I'm not sure I understand the problem.  If Cisco and Nortel make a 
vendor-specific package, then by definition it is vendor specific.  If they 
wanted to make it useable by everyone, they would go through an RFC process, 
not a vendor-specific namespace.  And I don't know why they would define a 
vendor-specific package which reproduced the same set of buttons as a published 
DTMF one - I would think they'd only be for the new/different buttons that the 
published RFC didn't handle.

But anyway, lets say Snom is an environment with all 3 and has figured out the 
vendor-specific ones.  They're only talking to one UAS though, and will use 
whatever the UAS supports.  Snom would advertise all 3 packages in their 
Recv-Info header, if they supported all 3.  The far-end UAS would say what it 
can handle for that specific call.

Let's say the UAS supported all 3.  So the user presses a button.  Snom is now 
free to send it however it wants, because the other end supports all 3.  Since 
they knew what the packages were that they implemented, they would know they're 
for the same button, that the action is atomic, and that they should only send 
it in one of the packages.  Presumably Nortel or Cisco's vendor-specific 
package logic would handle such things appropriately - if not that's their 
problem - it's a vendor-specific package.  You reap what you sow. ;)

-hadriel

> -----Original Message-----
> From: [EMAIL PROTECTED] [mailto:[EMAIL PROTECTED] On Behalf Of
> Cullen Jennings
>
> Let's imagine that there is a base DTMF package defined that supports
> the 12 basic keys. Now cisco makes a vendor specific package that is
> pretty much the same but includes key presses for the  "HOLD" button.
> Nortel does pretty much the same but calls it the "F1" button. Now
> SNOM wants to build a phone that supports both and in fact is
> operating in an environment with a Nortel PBX, Cisco Voice Mail, and
> Asterix SBC which understands both - the phone really needs to send
> both and they need to be one atomic action so they are not interpreted
> as the wrong thing or as double key presses.
>
> It seems that things along the lines of the above will happen and need
> to be considered.

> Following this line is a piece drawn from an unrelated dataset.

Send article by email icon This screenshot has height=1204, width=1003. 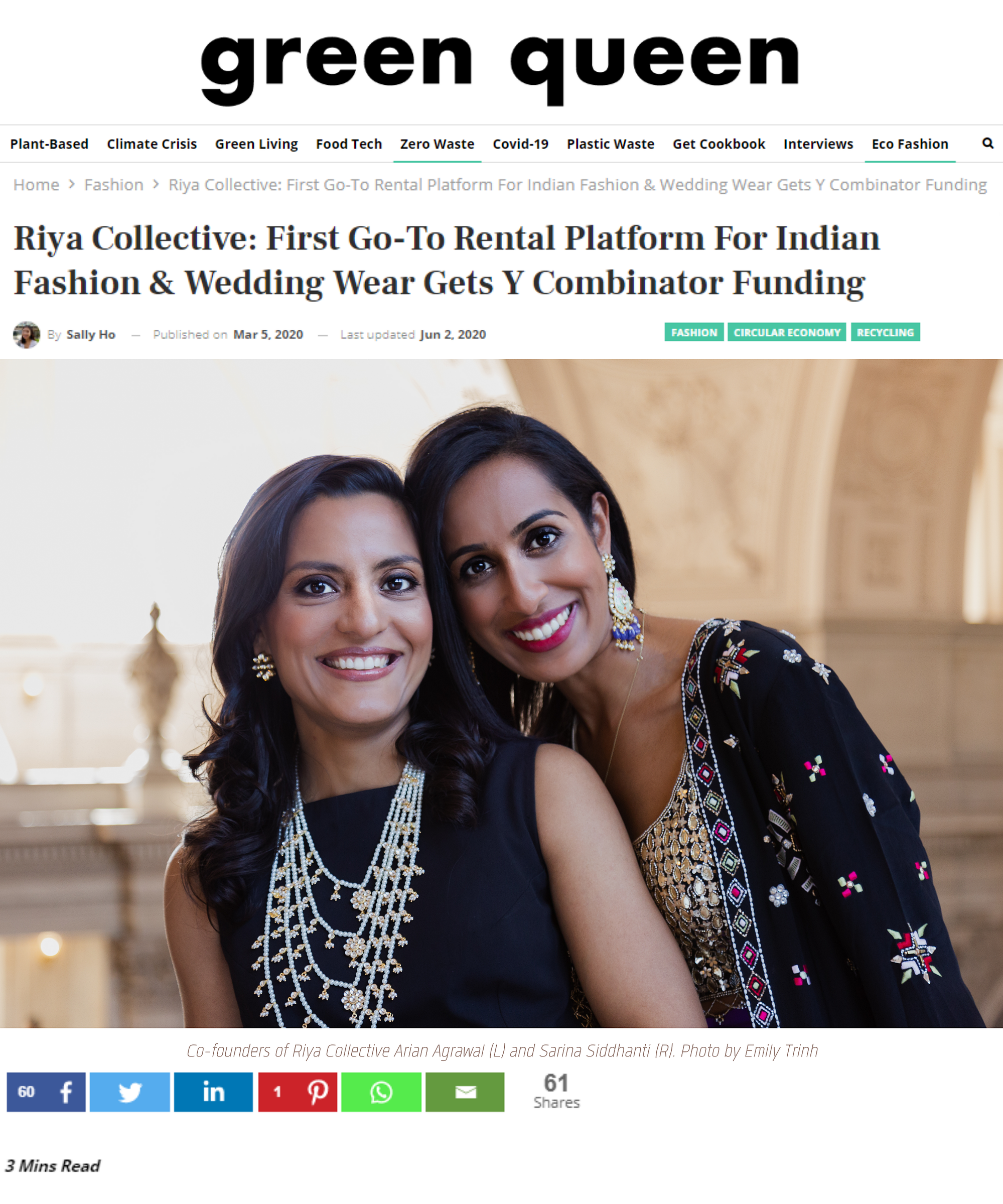click(x=465, y=1092)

I don't know if this means an INFO needs to carry
> more that one thing or not. The worst possible solution I can imaging
> to this is that SNOM builds a new package that combines the Cisco and
> Nortel package.
>
> Cullen <in my individual contributor roll>
>
> PS - I do not care if people want to solve this use case or not. I
> just mention it as something I view as somewhat likely to happen. I am
> happy with whatever get's decided.